WRITTEN TASK:
Recast the records between the line holding "Find the location" and the end of the records, inclusive, as a JSON list of strings with one string per line, omitting blank lines and the pictures.

THE RECORDS:
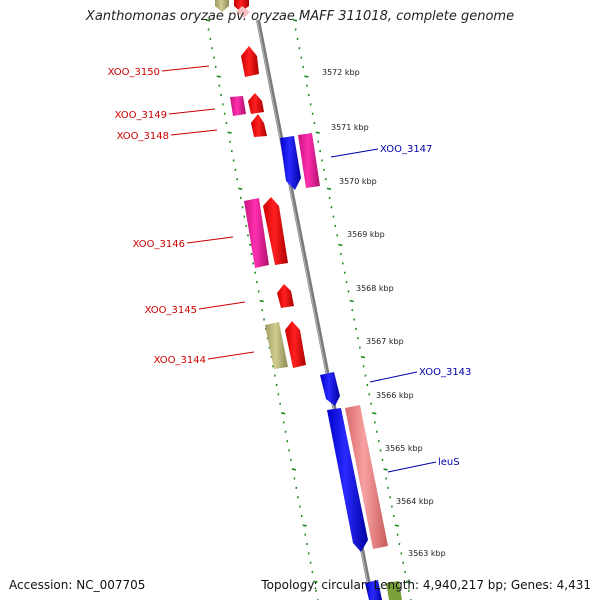 The height and width of the screenshot is (600, 600). Describe the element at coordinates (395, 396) in the screenshot. I see `kbp-label: 3566 kbp` at that location.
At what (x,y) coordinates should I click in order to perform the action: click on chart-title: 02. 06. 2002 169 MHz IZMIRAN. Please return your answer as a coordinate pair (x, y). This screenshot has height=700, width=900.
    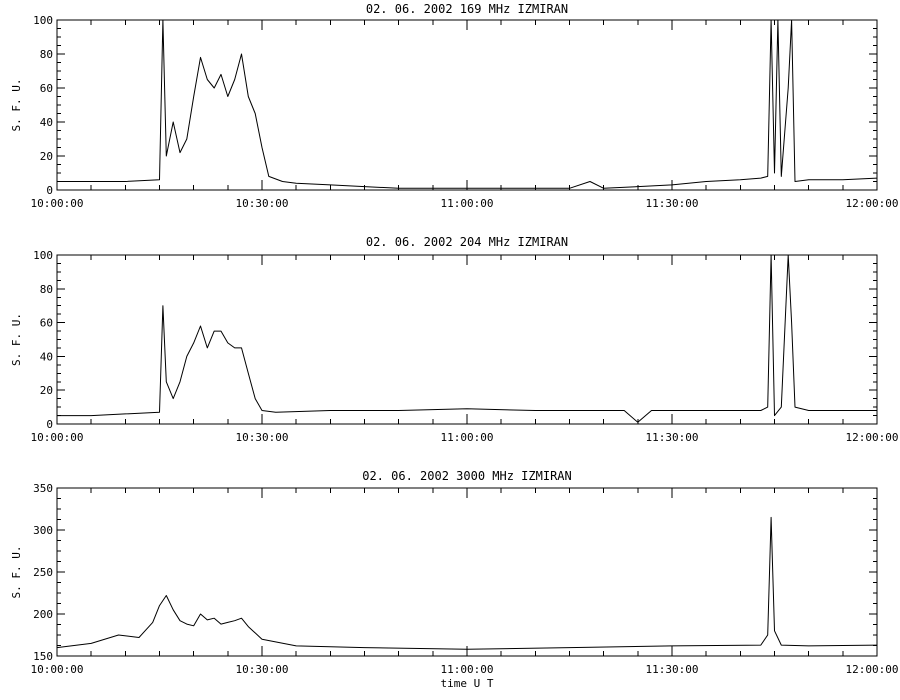
    Looking at the image, I should click on (467, 9).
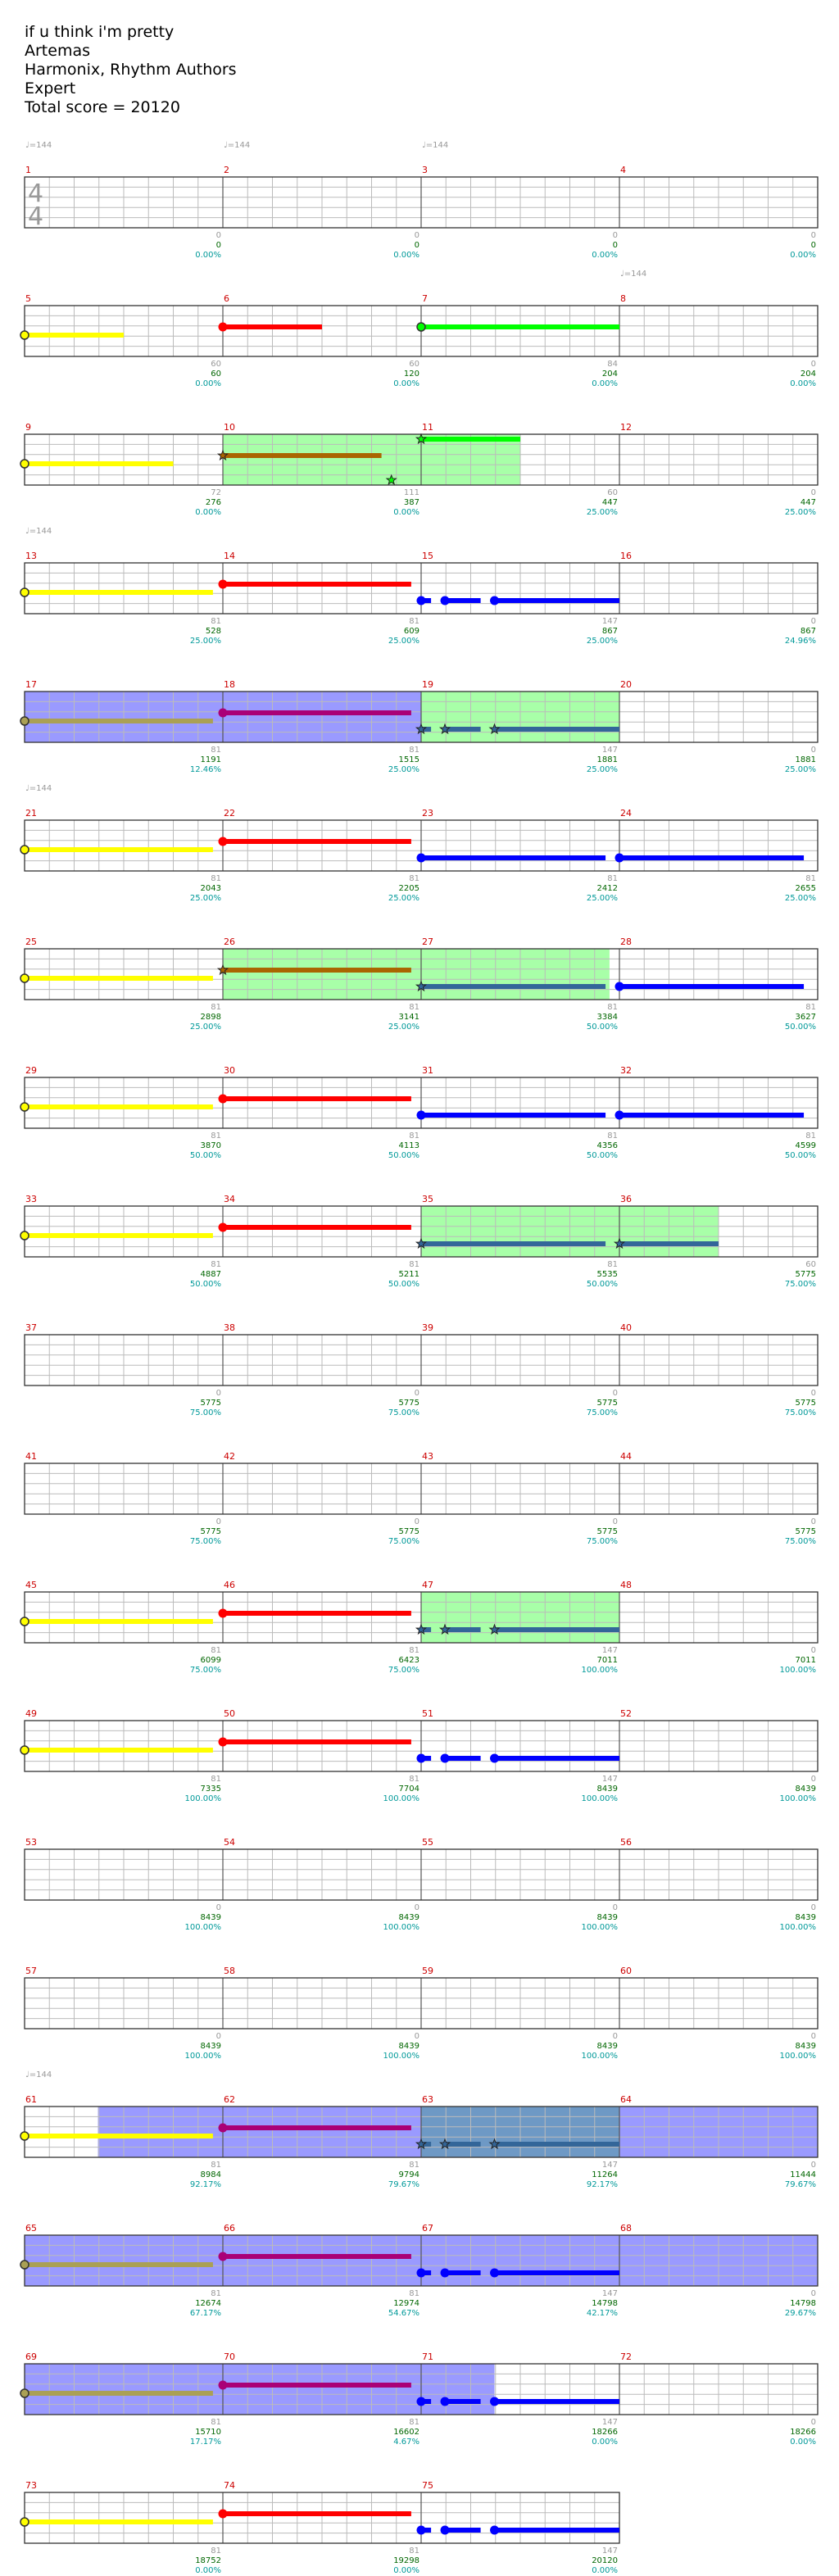  I want to click on measure-number: 64, so click(626, 2100).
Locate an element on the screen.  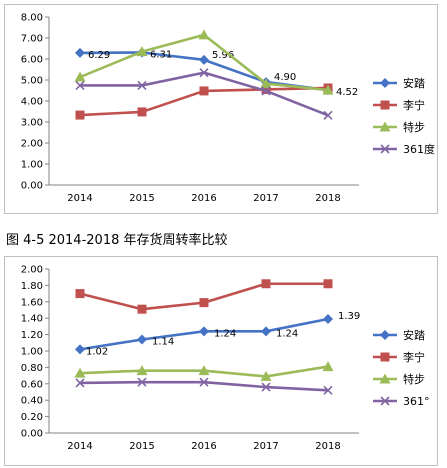
series-line is located at coordinates (204, 386).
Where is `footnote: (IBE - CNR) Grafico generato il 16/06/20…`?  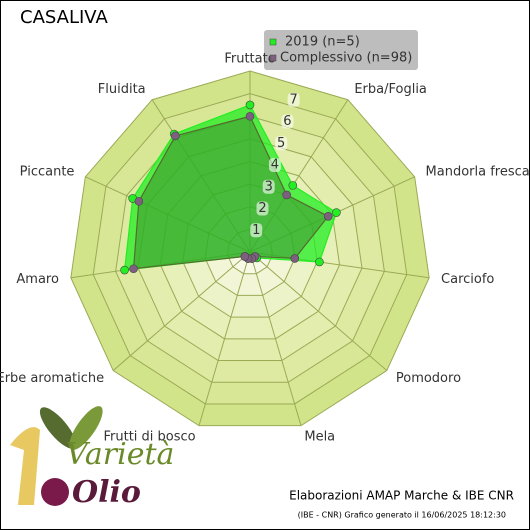 footnote: (IBE - CNR) Grafico generato il 16/06/20… is located at coordinates (402, 516).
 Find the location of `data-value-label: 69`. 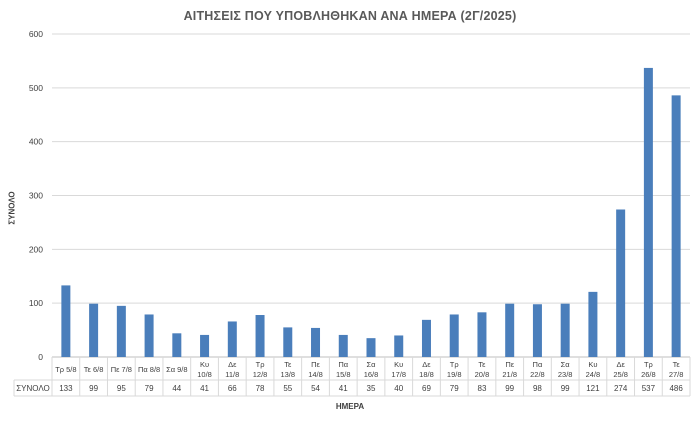

data-value-label: 69 is located at coordinates (426, 388).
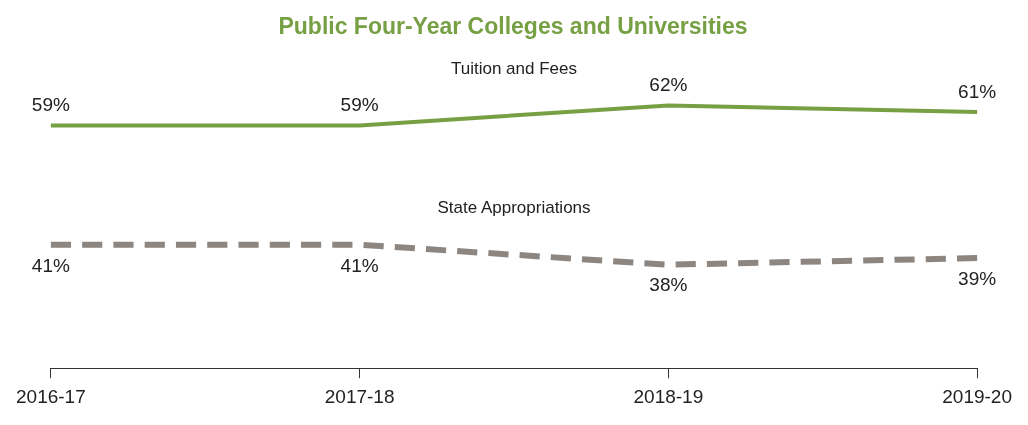  I want to click on x-tick-label: 2018-19, so click(668, 396).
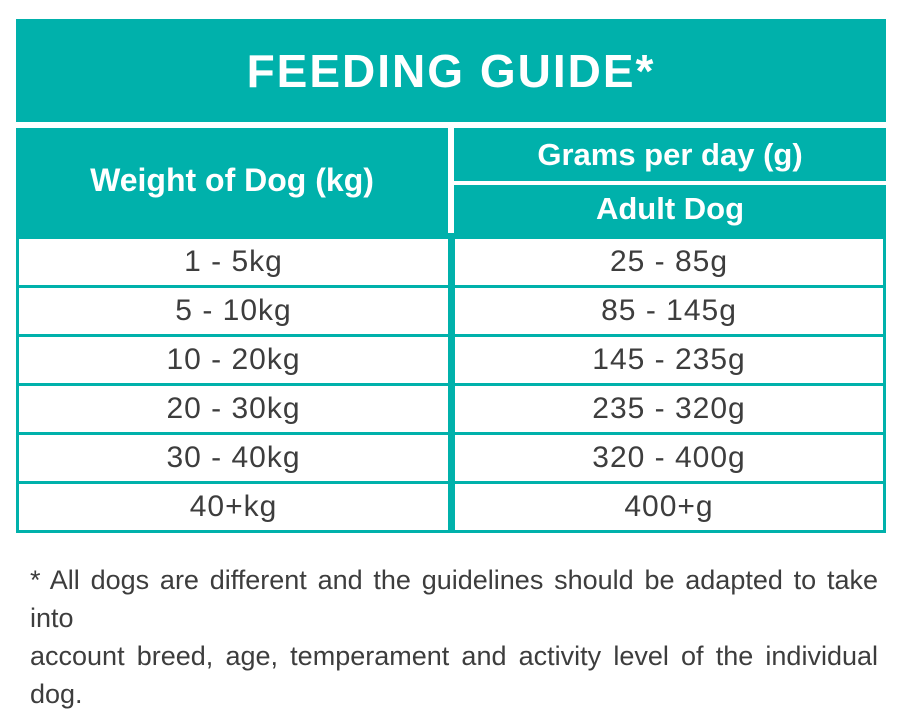 This screenshot has width=908, height=716. Describe the element at coordinates (669, 262) in the screenshot. I see `grams-cell: 25 - 85g` at that location.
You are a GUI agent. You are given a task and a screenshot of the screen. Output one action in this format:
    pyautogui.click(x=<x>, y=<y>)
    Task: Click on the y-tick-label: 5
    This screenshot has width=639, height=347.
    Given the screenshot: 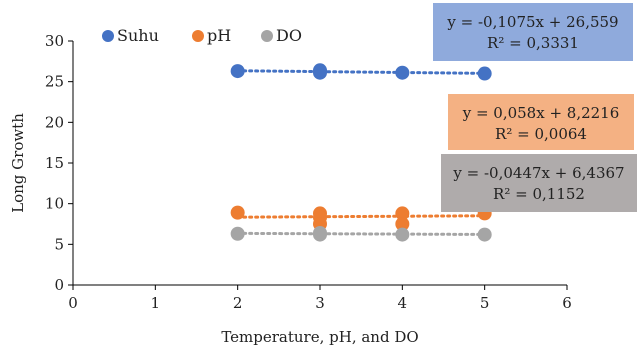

SOLUTION FOR THIS PROBLEM:
[
  " Find the location of `data-value-label: 69`. ",
  "data-value-label: 69 is located at coordinates (426, 388).",
  "  I want to click on x-tick-label: 2018-19, so click(668, 396).",
  " This screenshot has width=908, height=716. Describe the element at coordinates (669, 262) in the screenshot. I see `grams-cell: 25 - 85g` at that location.",
  "You are a GUI agent. You are given a task and a screenshot of the screen. Output one action in this format:",
  "    pyautogui.click(x=<x>, y=<y>)",
  "    Task: Click on the y-tick-label: 5",
  "    This screenshot has width=639, height=347.",
  "    Given the screenshot: "
]